How to declare/use Arrays and Quantifiers in Z3Py?

Question

I'm new to Z3py and I found an exercise where it would ask to check if some verification conditions were true. Up to this moment, the exercises I've done were basically to transform simple propositional formulas into z3py clauses, something like:

Propositional Formula would be:

(n>=4) -> (x = y +2)

Which would become in Z3Py:

n, x, y = Ints('n x y')

s.add(Implies(n>=5, x == y+3))

The conditions I'm presented now, introduce Arrays and Quantifiers and after spending hours trying to figure it out on the documentation around, I'm still not able to get it properly done.

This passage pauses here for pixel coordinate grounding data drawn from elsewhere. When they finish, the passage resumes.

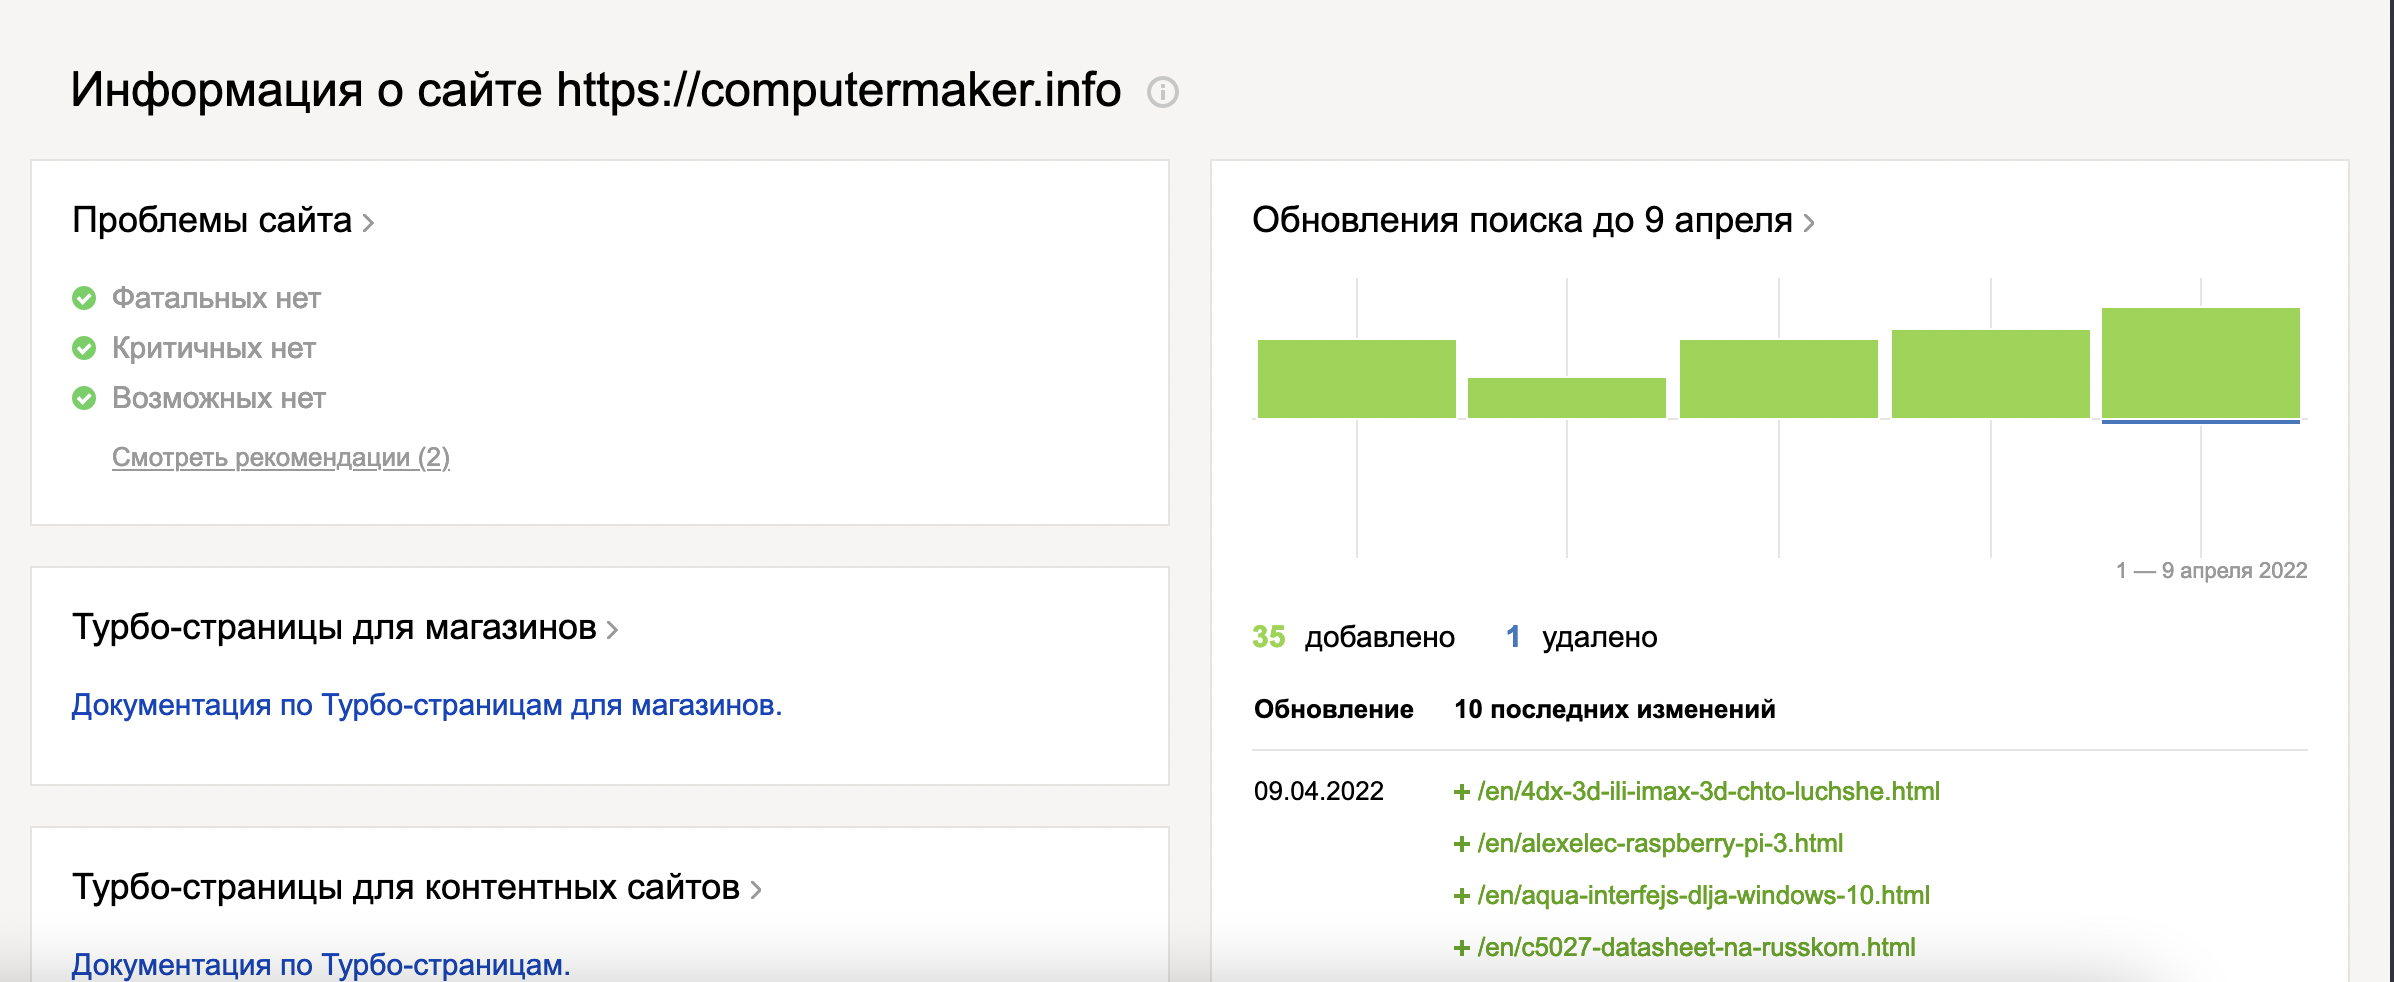2394x982 pixels.
Task: Select the shortest green bar in chart
Action: [1566, 397]
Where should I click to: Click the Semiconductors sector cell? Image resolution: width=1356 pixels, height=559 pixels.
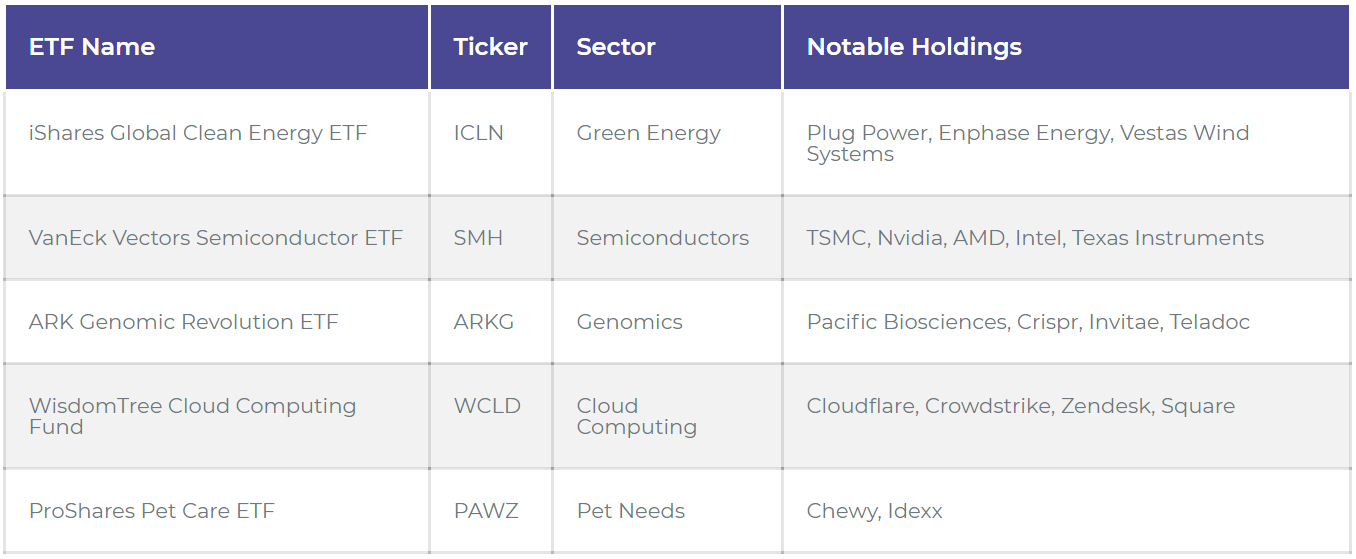tap(663, 238)
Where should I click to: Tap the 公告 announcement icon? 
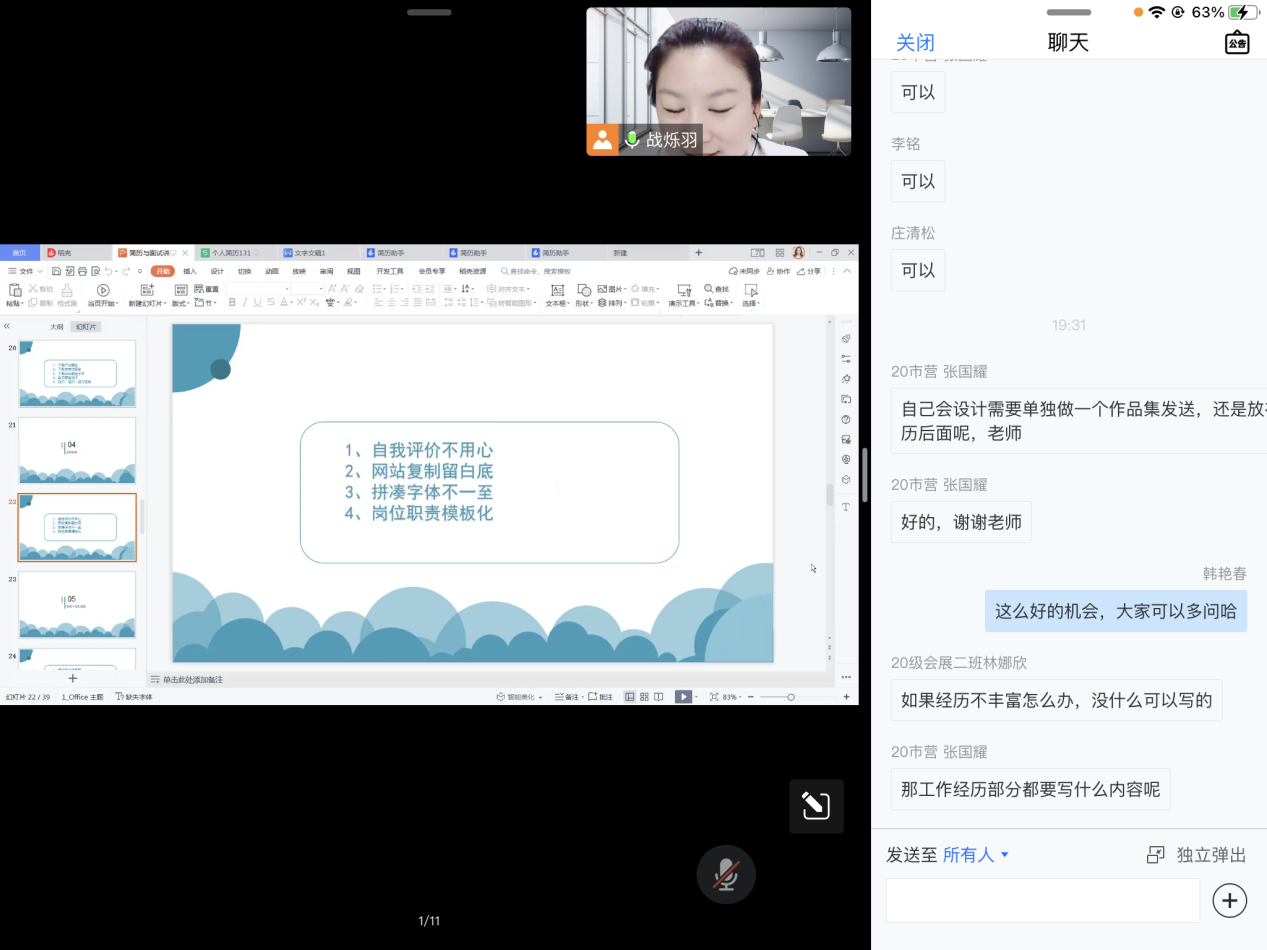pyautogui.click(x=1237, y=42)
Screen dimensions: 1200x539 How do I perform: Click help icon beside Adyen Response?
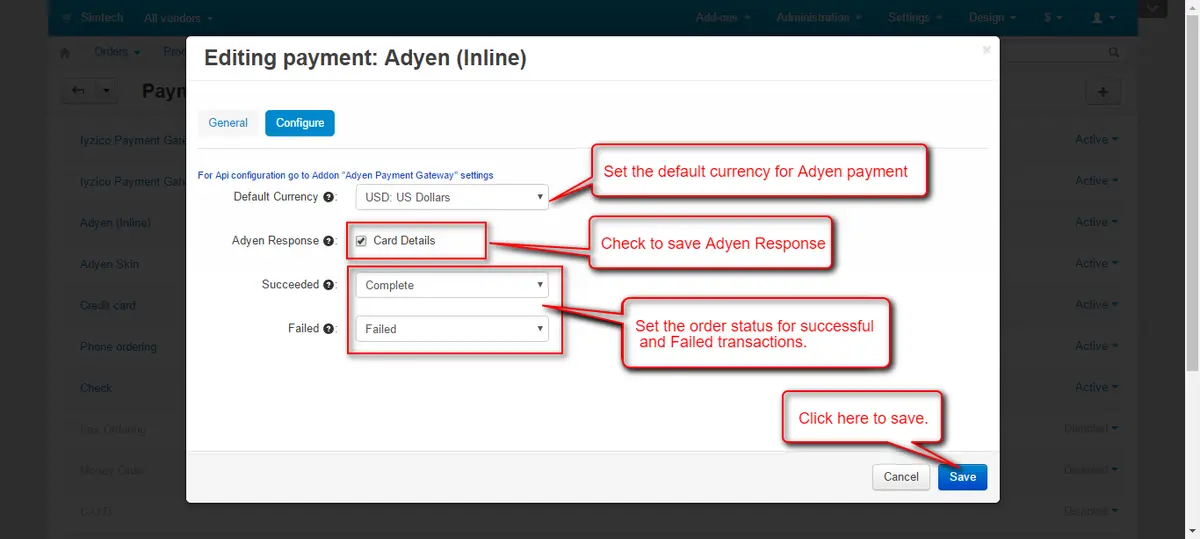[x=328, y=241]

For example, how would I do the same process above but with the following conditions:

n ≥ 1 ∧ i = 1 ∧ m = A[0]
i <= n ∧ ∀j. 0 ≤ j < i → m ≥ A[j]

A little snippet of what I think that is correctly done:

i, n = Ints('i n')

s.add(And(n>=1, i == 1, ???)
s.add(And(i<=n,Implies(???))

How should I replace the ??? so that the conditions would be correctly transformed into Z3Py?

Solution:

- The constraint

n ≥ 1 ∧ i = 1 ∧ m = A[0]

would become in Z3Py:

A = Array('A', IntSort(), IntSort()) //Array declaration
i, n, m, j = Ints('i n m j') //Ints declaration for both constraints

And(n>=1, i==1, m==A[0])

- The constraint

i <= n ∧ ∀j. 0 ≤ j < i → m ≥ A[j]

would become:

And(i<=n,ForAll(j,Implies(And(j>=0,j<i),m>=A[j])))

Answer 1

Your questions is quite ambiguous. Note that you've the constraints:

n ≥ 1 ∧ i = 1

and then

i <= n

but that consequent is already implied by the first, and hence is redundant. Meaning, if you add them both to the solver like you did with your s.add lines, then it won't really mean much of anything at all.

I'm guessing these two lines actually arise in different "subparts" of the problem, i.e., they aren't used together for the same verification goal. And, making an educated guess, you're trying to say something about the maximum element of an array; where i is some sort of a loop-counter. The first line is what happens before the loop starts, and the second is the invariant the loop-body ensures. If this is the case, you should be explicit about that.

Assuming this is the case, then these sorts of problems are usually modeled on the "body" of that loop, i.e., you need to show us exactly what sort of a "program" you're dealing with. That is, these constraints will only make sense in the presence of some sort of a transformation of your program variables.